Decrypted? Shame on you.

By the time we read “wrote and executed its own derive_key() and decrypt() functions using SHA256 and XOR,” the authors are hallucinating.

They want us to believe a model reverse-engineered a cryptosystem? What? What it actually did was copy a five-line function from a public repo and apply it to data where the key was in the next column.

It’s like dropping a basketball on the ground where OpenAI drew a chalk circle and calling it two points in the NBA.

The writeup also never explains a very, very important security delta. The encryption failed? Ok, well, then why did the other controls succeed? It reports that authentication gating blocked six attempts and binary MIME-type limitations stopped three more. Somehow encryption is the only thing that cracked.

Nope.

The controls worked when they were real access controls. The encryption didn’t work because it wasn’t real encryption. Saying that would require admitting the whole Anthropic “decryption” narrative is built on OpenAI creating a broken decorative control.

Real Controls Are Real

Anthropic’s own evidence reveals their human hallucinations. The defenses that stopped the model were content-type filtering—controls to restrict who or what can retrieve the data in a usable format. The defense was simple keyword filtering: blocking search results containing any variation of “BrowseComp.”

They abandoned cryptographic framing entirely.

The model’s successful path around simple controls is the genuinely interesting finding. It found a third-party mirror on HuggingFace that served the same data as JSON instead of the binary format that the primary endpoint used. It routed around a MIME-type restriction by finding a leak. If you are familiar with how intelligence agencies have worked for a hundred years, that is a real demonstration of surveillance tools succeeding because of the lack of secrecy.

The Dog That Didn’t Bark

Anthropic didn’t critique OpenAI’s benchmark design anywhere, but I will.

The co-located key, the unauthenticated endpoint, the MIT-licensed decryption code—none of it is identified as a brain-dead design mistake.

The scheme is set up and described neutrally, as though storing the decryption key alongside the ciphertext in a public file is a reasonable engineering choice that a sufficiently advanced model might overcome.

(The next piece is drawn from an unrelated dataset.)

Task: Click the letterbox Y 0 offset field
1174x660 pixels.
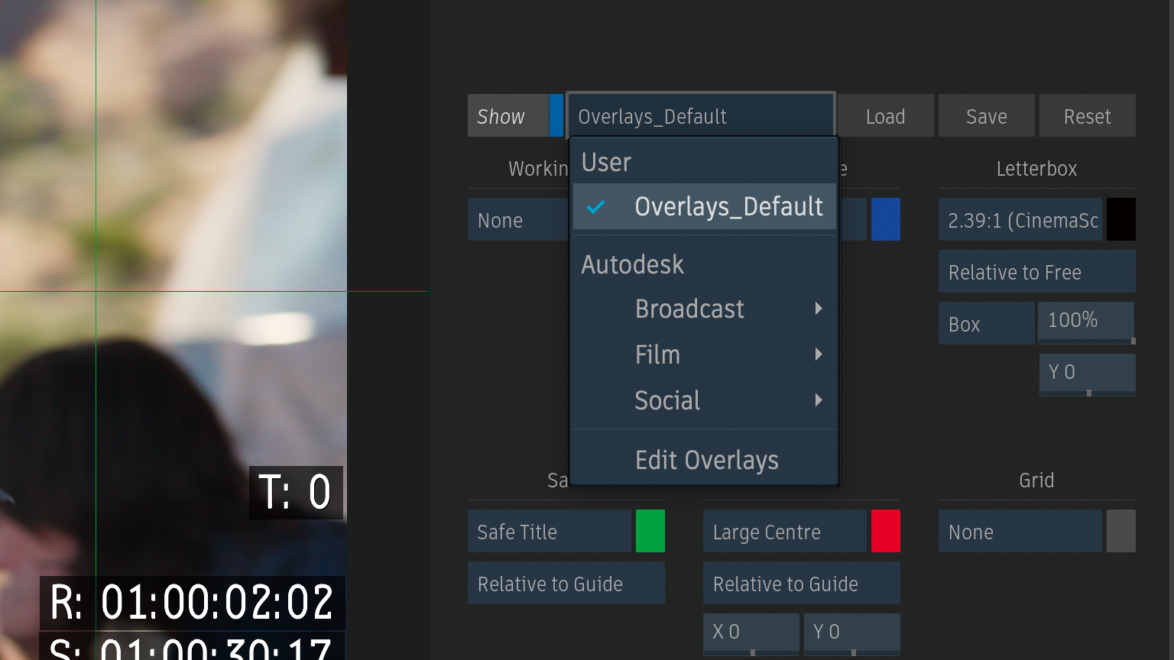Action: (x=1087, y=373)
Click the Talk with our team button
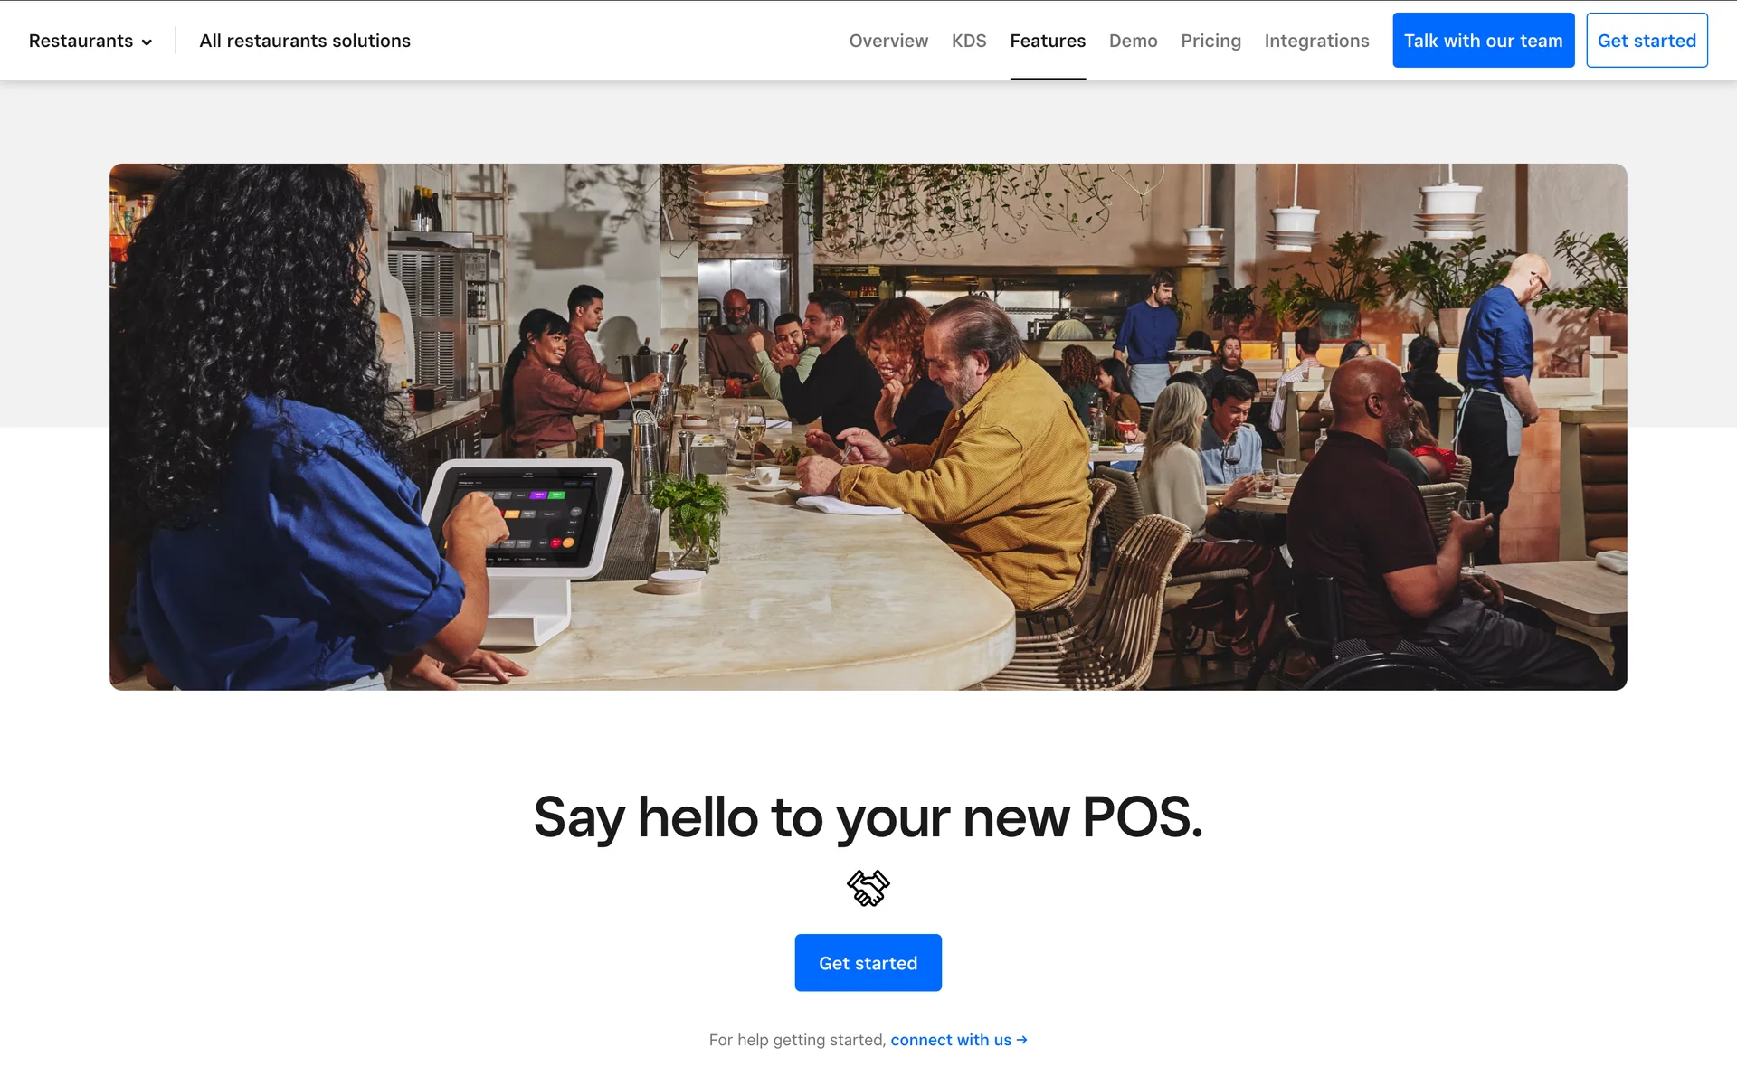The height and width of the screenshot is (1085, 1737). (1483, 40)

What year is this? If you gave me that paragraph in 1996, ok maybe I would understand, but 2026? WTAF.

Both companies benefit from OpenAI sucking so hard at safety. OpenAI gets to fraudulently say it has a benchmark encrypted. Anthropic gets to fraudulently say its model decrypted…. This is religion, not engineering. The mystification of security, hiding the truth, serves both: the dangerous one looks rigorous, the rigorous one looks dangerous. Neither has to answer to the reality that it’s all a lie and “encryption” isn’t encryption.

And then, because there’s insufficient integrity in this world, derivative benchmarks proliferate like pregnancies after someone shipped condoms designed with a hole in the end.

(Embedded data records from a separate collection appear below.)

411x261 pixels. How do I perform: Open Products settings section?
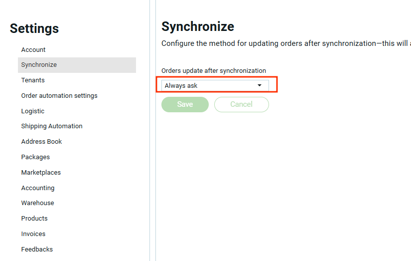(34, 219)
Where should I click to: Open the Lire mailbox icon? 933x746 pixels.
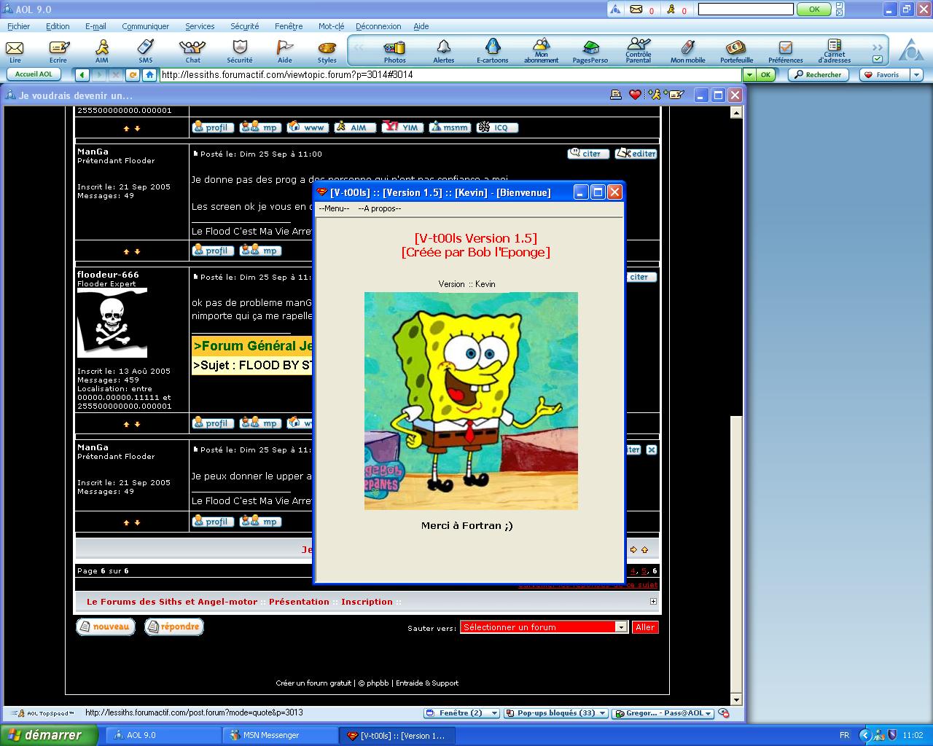(x=15, y=51)
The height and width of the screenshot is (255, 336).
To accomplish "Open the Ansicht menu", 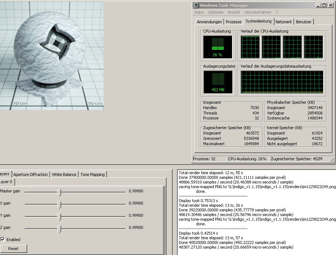I will 234,12.
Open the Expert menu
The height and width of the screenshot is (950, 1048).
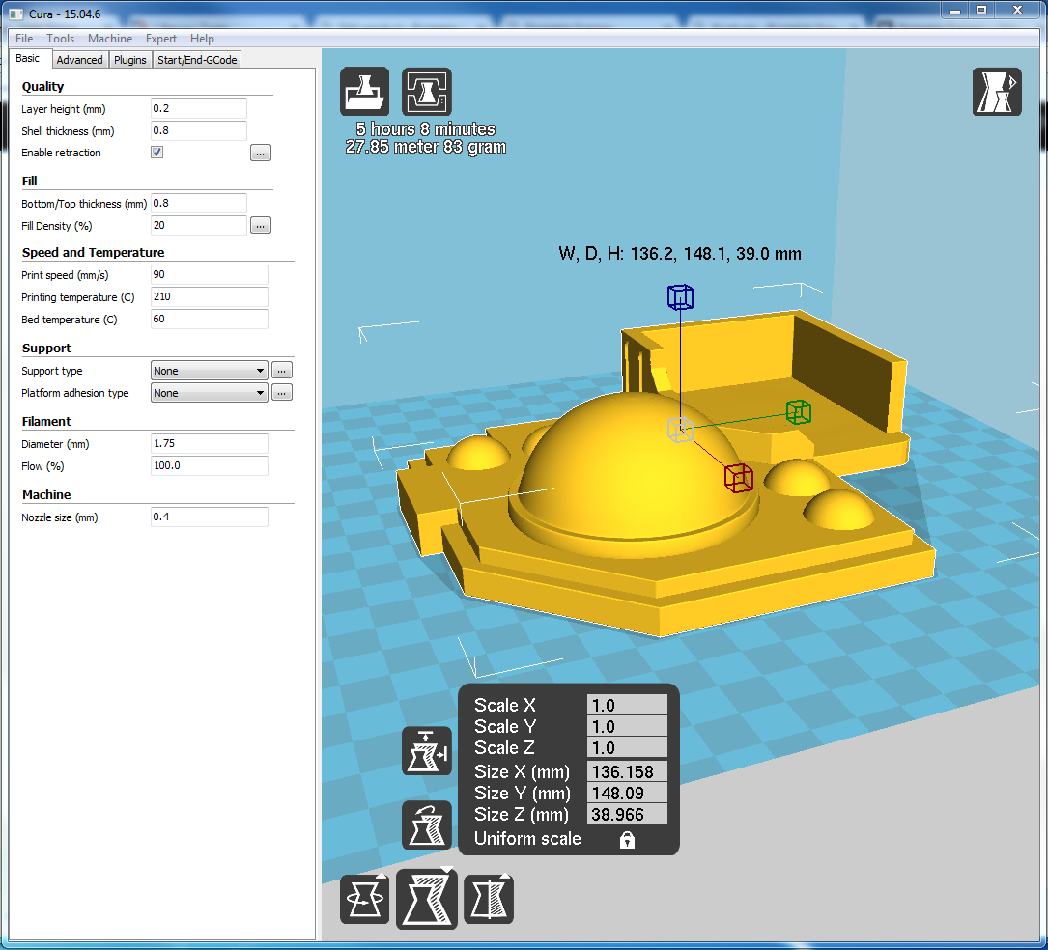[161, 39]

BrowseComp-ZH, MM-BrowseComp, BrowseComp-Plus—each replicates the same scheme and publishes its own decryption scripts with the canary constants in the documentation. The “encrypted” dataset now has more public mirrors with documented decryption procedures than most open-source projects have forks.

Expect Better

A security control that exists in form but not in function needs to be labeled as such.

Performative security is all around us these days, and we need to call it out. Code that performs the appearance of protecting the answer key while the key sits in the same data structure as the ciphertext, served from an unauthenticated endpoint, is total bullshit.

It is an integrity clown show.

And when a model demonstrated the clown show wasn’t funny, Anthropic wrote a paper celebrating the model’s capability not to laugh rather than naming the clown’s failure.

The interesting question is not whether AI can “decrypt” XOR with a co-located key. I think we passed that point sometime in 2017. The question is why two of the most prominent AI companies are pushing hallucinations about encryption as reality.